| Task list |
• A. In the physician profile, what is Dr. Jill A. Fahrner's area of clinical expertise?
• B. Continue the physician profile from its final sentence.

| Extract |

——

The Johns Hopkins Hospital (Main Entrance)

Appointment Phone: 410-955-3071
1800 Orleans St.
Sheikh Zayed Tower
Baltimore, MD 21287 map

The Johns Hopkins Hospital

Appointment Phone: 410-955-3071
600 N. Wolfe Street
Blalock 1008
Baltimore, MD 21287 map
Phone: 410-955-3071 | Fax: 410-367-3231

Johns Hopkins Pediatrics

Appointment Phone: 410-955-3071
200 N. Wolfe Street
Rubenstein Child Health Building
Baltimore, MD 21287 map
Phone: 410-955-3071 | Fax: 410-367-3231

Background

Dr. Jill A. Fahrner is an assistant professor in the Departments of Genetic Medicine and Pediatrics at the Johns Hopkins University School of Medicine. Her area of clinical expertise is medical genetics.

——

| Provided information |
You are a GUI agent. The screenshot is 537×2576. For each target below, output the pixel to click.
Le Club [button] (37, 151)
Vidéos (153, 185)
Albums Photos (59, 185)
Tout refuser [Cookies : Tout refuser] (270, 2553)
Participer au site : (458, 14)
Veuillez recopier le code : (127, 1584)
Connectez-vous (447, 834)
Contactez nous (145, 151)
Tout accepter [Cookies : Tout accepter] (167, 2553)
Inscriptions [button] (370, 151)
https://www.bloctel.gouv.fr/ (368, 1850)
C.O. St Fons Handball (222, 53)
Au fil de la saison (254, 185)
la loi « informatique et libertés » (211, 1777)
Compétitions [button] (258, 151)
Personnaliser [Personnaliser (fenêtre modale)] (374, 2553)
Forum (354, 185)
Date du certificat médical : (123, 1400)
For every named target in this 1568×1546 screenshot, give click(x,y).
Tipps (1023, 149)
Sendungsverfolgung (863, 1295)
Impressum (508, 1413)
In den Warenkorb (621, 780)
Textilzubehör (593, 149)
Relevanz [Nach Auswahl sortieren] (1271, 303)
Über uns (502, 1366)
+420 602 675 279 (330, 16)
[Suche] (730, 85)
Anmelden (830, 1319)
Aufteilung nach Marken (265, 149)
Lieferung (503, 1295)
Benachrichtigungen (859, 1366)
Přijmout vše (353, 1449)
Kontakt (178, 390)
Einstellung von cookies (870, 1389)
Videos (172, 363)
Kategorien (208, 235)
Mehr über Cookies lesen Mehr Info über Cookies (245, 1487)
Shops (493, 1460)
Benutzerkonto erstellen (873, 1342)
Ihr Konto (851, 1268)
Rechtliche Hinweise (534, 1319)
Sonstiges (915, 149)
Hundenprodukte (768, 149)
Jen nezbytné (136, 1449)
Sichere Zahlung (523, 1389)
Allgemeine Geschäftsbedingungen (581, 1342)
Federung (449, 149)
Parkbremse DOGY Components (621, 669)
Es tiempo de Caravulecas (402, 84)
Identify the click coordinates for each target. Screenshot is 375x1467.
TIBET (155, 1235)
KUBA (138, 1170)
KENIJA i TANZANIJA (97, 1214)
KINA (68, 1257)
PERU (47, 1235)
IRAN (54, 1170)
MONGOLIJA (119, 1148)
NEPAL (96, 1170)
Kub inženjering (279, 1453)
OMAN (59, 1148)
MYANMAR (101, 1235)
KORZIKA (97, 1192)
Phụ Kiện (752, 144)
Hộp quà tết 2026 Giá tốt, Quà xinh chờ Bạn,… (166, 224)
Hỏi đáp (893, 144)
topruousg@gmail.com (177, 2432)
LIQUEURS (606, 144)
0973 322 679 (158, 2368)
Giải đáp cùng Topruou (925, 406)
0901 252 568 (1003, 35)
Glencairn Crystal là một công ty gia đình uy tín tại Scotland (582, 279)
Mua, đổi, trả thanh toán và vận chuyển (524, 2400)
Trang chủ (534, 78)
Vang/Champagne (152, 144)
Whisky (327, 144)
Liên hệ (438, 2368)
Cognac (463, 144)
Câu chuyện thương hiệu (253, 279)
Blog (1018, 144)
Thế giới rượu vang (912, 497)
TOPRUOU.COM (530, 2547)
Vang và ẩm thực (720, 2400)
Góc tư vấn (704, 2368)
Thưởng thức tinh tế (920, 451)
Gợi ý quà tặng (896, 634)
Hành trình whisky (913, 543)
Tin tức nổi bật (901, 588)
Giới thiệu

——

| Answer set |
• A. Medical genetics.

• B.
Dr. Fahrner earned her Ph.D. from Johns Hopkins University and her M.D. from the University of North Carolina. She completed pediatrics residency training at Duke University Medical Center. She joined the McKusick-Nathans Institute of Genetic Medicine as a genetic medicine resident in 2009 and completed her training in 2012. She stayed on as chief resident from 2012-2013 and then joined the faculty as an assistant professor in the Department of Pediatrics within the McKusick-Nathans Institute of Genetic Medicine in 2013. Her current primary appointment is Assistant Professor in the Department of Genetic Medicine, where she is Director of the multidisciplinary Epigenetics and Chromatin Clinic.

She is a physician-scientist with a long-standing interest in epigenetic mechanisms of disease. Her clinical focus is on caring for individuals with epigenetic and chromatin disorders, specifically Mendelian disorders of the epigenetic machinery, or chromatin modifying disorders. She has seen hundreds of individuals with congenital disorders involving disrupted epigenetics, most of which exhibit neurodevelopmental disabilities and abnormal growth. Her laboratory research is focused on understanding disease mechanisms and developing therapies for select Mendelian disorders of the epigenetic machinery.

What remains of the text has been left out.